**Aim:**
Count the lines in the entries below that contain the string "will", and reply with the number alone.

Entries for pointing at words and elements
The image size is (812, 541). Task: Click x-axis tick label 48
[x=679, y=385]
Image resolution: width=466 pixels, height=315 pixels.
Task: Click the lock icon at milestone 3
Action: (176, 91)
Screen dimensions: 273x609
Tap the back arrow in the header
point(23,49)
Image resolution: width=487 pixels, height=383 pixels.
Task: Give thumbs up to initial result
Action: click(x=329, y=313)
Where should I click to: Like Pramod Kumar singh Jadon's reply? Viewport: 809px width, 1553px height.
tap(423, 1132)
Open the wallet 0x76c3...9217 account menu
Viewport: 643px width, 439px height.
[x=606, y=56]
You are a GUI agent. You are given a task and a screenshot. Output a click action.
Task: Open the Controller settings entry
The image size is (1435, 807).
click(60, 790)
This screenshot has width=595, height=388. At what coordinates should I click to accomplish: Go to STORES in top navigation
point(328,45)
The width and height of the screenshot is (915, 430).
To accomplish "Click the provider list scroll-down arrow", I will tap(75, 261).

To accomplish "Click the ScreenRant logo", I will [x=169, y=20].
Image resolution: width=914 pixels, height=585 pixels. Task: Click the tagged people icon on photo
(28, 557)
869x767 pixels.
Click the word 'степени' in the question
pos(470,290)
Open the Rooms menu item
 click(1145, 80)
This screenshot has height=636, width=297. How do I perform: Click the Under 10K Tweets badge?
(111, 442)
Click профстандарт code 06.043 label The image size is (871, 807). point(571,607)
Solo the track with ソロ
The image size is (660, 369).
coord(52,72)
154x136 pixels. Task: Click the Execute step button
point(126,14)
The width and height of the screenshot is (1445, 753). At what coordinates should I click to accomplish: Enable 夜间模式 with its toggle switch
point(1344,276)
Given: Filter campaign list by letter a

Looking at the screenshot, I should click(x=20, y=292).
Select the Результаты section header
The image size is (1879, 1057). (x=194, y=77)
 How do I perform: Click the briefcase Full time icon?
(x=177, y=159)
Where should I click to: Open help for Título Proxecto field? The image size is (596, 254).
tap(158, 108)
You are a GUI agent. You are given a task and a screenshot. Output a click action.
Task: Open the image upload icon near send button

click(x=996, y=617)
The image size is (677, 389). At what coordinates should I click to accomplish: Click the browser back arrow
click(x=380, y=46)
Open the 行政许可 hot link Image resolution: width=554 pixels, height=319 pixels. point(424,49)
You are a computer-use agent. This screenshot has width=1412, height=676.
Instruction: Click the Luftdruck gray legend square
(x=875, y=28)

**Task response:**
2